Club Café became the Joker hall from 2003-07. He brought in 1,300 acts during that time, booking both national and local performers. Rinaldo also was the prime mover for "Club Café - The Next Stage In Music" TV showcase. The series ran from 2005-06 on UPN-TV and Comcast On Demand.

It wasn't, of course, his only house. He regularly placed acts at the Upstage, 31st Street Pub, Diesel, Thunderbird Cafe and Ches Arena.

He brought in shows for other venues, too. In 2009, Joker Productions booked outdoor concerts at the Riverplex Amphitheater featuring Neko Case, All Time Low and Gov't Mule. That year, he also promoted a sold out concert with Morrissey at the Carnegie Music Hall, the first Pittsburgh performance by the singer since his days as the frontman for The Smiths in the eighties.

Rinaldo also booked groups at Metropol, the Byham Theater and Benedum Center. He figures he put together about 6,000 shows during Joker's 22-year lifespan, igniting quite a bang for the city scene. Rinaldo was selected as one of "Pittsburgh's Top Fifty Cultural Brokers" from 2001-04 by the Pittsburgh Post Gazette, and in 2003 ranked as one of the Top 50 Nationwide Concert Promoters (Overall Sales) by industry bible Pollstar Magazine.

For a club promoter, Rinaldo got noticed. From 2000-2010, at least one of Joker's acts made the Post Gazette's "Concerts of the Year" list. Three performers (The Avett Brothers, Macy Gray and the Donnas) cracked the top five, while Erykah Badu was ranked as the top show in 2003. It's not an easy task to consistently lure hot acts when you're going tête-à-tête against arena and amphitheater cards, but Joker and Rinaldo pulled it off.

In spite of his success, in June 2011, Rinaldo and Joker Productions closed down shop.

The game had changed over the past two decades, explained the promoter. "Bands still wanted to play," Rinaldo said, "but now there are no ties. It used to be that bands rarely left their local promoters. Now whoever writes the biggest check gets the acts." He even got into the bidding wars, trying to lure acts away from their traditional Pittsburgh backers.

The new paradigm hurt him a couple of ways. First, it obviously cut down on the promoter's share of the concert take. But he was also hampered as a solo operator, not having the deep pocketed sponsorship support or outside investors of some other promoters who could spread out the financial risks.

The market was static and also becoming more segmented, with more promoters and venues hustling for a slice of the pie. So pocketbook issues were a big factor. As he told Scott Mervis of the Post-Gazette "I was bleeding to death."
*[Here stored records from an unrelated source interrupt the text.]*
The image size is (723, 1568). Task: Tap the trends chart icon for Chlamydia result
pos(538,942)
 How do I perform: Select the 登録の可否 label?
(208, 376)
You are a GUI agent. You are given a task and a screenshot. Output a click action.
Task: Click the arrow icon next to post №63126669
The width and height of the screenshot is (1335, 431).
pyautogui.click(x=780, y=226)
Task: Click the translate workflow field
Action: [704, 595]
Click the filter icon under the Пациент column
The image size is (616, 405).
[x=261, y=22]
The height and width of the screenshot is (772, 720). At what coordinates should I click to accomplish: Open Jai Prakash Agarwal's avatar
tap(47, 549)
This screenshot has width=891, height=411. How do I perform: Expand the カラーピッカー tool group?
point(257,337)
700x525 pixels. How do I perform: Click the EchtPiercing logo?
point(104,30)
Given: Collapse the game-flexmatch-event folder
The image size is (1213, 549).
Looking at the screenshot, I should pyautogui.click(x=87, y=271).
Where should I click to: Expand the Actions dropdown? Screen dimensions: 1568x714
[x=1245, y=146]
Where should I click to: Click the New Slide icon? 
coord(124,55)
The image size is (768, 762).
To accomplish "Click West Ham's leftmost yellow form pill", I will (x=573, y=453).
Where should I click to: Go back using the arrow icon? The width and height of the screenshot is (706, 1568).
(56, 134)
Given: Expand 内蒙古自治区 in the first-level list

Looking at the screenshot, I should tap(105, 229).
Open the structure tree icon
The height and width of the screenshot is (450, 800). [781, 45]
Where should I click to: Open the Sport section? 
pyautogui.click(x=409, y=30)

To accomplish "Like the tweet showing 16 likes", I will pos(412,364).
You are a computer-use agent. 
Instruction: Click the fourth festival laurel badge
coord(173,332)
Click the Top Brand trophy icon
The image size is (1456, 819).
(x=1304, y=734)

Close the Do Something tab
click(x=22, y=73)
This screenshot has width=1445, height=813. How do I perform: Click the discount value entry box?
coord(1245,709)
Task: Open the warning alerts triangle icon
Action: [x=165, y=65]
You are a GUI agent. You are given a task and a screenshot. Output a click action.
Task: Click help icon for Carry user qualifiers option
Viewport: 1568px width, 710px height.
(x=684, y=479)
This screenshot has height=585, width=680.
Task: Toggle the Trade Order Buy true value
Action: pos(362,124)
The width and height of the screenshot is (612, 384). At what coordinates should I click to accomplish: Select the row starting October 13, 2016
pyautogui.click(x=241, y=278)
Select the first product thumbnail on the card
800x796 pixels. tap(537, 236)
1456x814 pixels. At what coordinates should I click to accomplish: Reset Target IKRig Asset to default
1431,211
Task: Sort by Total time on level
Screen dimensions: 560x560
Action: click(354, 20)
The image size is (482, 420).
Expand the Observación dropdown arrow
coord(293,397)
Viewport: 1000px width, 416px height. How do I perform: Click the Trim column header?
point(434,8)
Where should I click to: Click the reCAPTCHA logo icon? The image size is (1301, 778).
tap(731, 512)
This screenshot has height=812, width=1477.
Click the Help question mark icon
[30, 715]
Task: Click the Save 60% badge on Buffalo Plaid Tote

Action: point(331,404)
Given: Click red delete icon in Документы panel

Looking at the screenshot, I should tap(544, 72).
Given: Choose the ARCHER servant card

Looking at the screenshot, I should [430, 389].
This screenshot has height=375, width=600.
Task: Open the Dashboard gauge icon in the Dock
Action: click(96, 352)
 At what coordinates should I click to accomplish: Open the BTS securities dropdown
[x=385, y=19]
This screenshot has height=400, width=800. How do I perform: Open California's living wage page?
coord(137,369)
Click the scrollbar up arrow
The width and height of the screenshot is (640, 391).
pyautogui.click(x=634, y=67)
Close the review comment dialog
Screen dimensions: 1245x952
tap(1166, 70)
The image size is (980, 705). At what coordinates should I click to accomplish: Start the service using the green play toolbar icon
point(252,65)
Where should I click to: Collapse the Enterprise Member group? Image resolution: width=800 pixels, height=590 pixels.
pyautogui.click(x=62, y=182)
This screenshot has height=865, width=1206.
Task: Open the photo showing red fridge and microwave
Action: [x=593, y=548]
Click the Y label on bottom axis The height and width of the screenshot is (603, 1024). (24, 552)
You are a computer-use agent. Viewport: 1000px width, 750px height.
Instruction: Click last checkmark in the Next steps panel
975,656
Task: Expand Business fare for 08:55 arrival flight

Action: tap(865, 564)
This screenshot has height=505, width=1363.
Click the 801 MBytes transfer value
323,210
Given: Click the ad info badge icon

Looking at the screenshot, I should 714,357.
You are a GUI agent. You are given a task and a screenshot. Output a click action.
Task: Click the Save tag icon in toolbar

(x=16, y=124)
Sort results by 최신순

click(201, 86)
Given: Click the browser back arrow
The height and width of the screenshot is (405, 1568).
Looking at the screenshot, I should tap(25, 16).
And the kicker - well, hey and congrats, Jon. He and his bride Tanya are proud parents of a pair of one-year old boys, Nicholas and Alexander. Now Rinaldo's life is boisterous enough baby-sitting his own clan without grinding 24/7 as part of the industry rat race.

He's looking to segue into a steady day gig. It's an on-time transition for Jon, who's now 43 and been in the promotion biz since his late teens. And Rinaldo can rest easy on his laurels, knowing that Joker Productions and its run at Graffiti, Club Laga, Club Café and other city venues wrote a lasting chapter in Pittsburgh music history.